Collected data
*** Begin section ***
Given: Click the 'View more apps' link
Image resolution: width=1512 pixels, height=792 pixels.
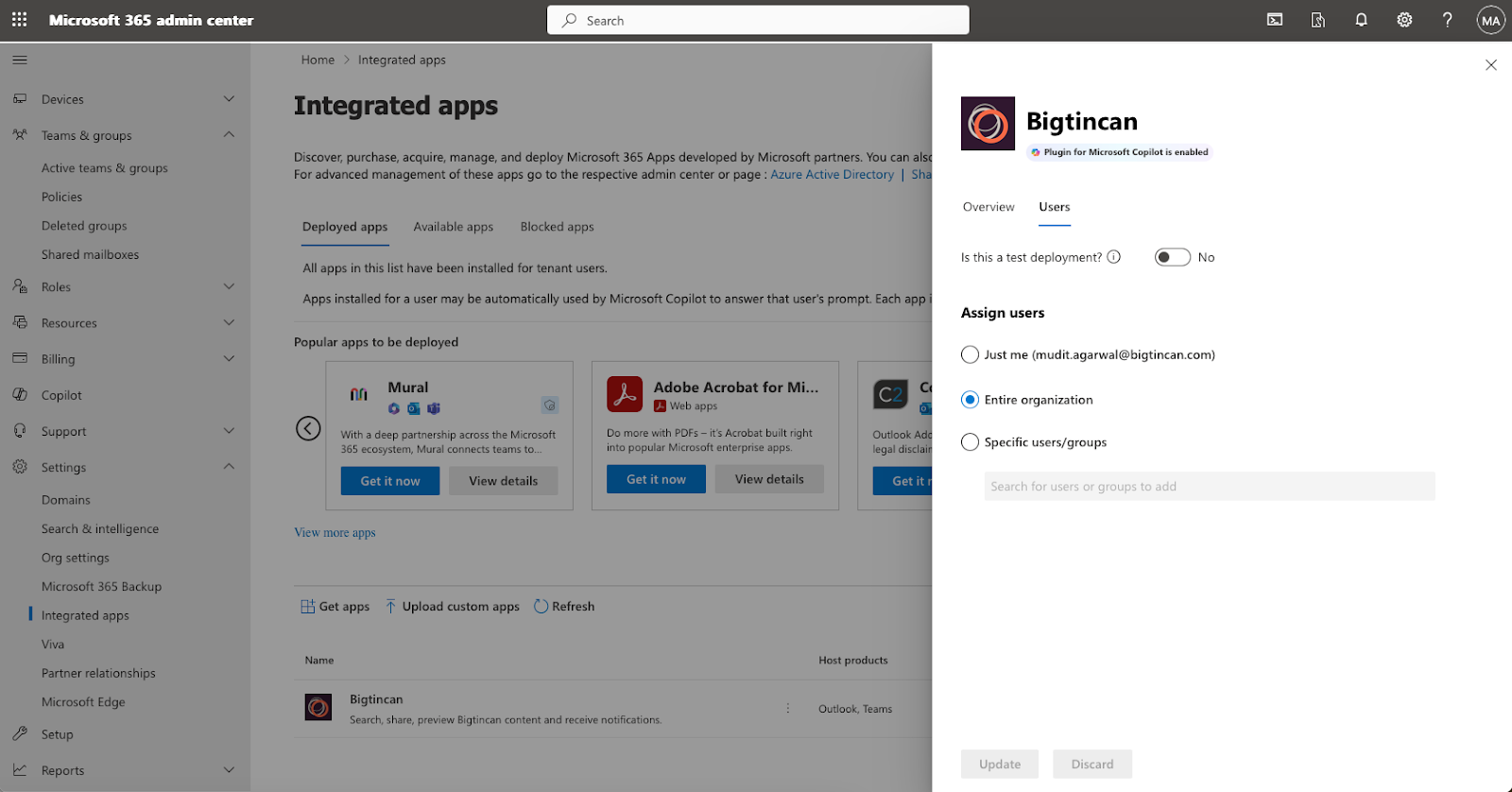Looking at the screenshot, I should (335, 533).
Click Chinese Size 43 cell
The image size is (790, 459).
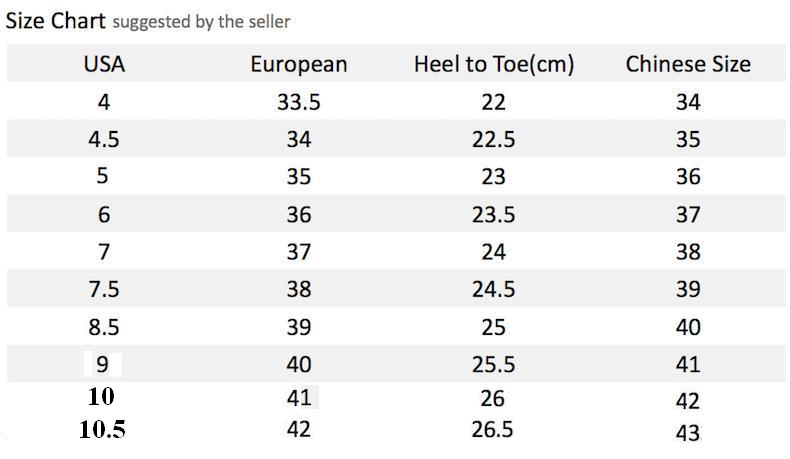pyautogui.click(x=687, y=433)
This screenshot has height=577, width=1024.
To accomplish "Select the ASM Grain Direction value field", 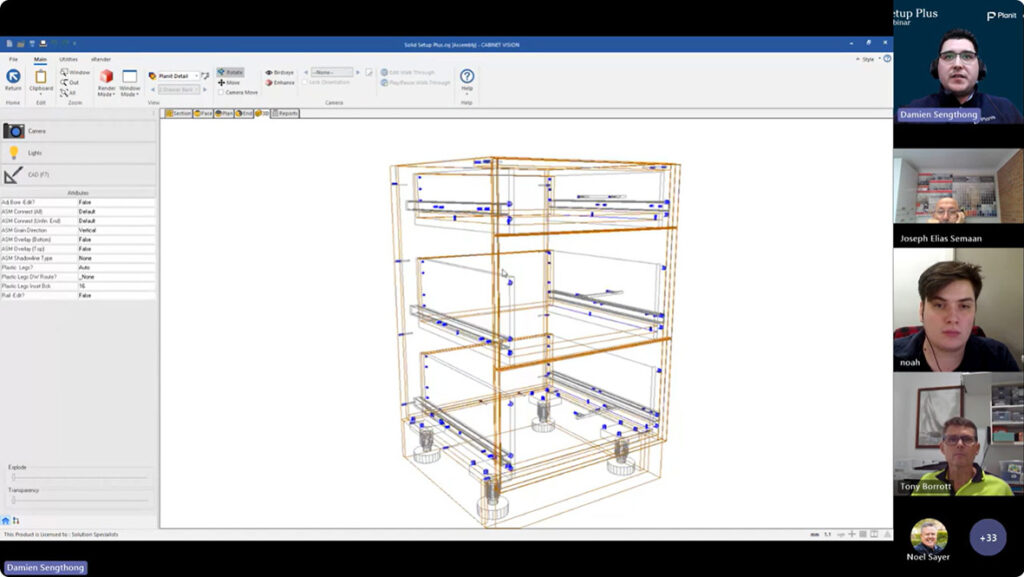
*** End section ***
Activity - An exact reproduction of all the records is required, with no pictures included.

Reply to the task -
Given: Click the 'View more apps' link
Image resolution: width=1512 pixels, height=792 pixels.
Looking at the screenshot, I should (335, 533).
Click Chinese Size 43 cell
The image size is (790, 459).
pyautogui.click(x=687, y=433)
This screenshot has height=577, width=1024.
To accomplish "Select the ASM Grain Direction value field", 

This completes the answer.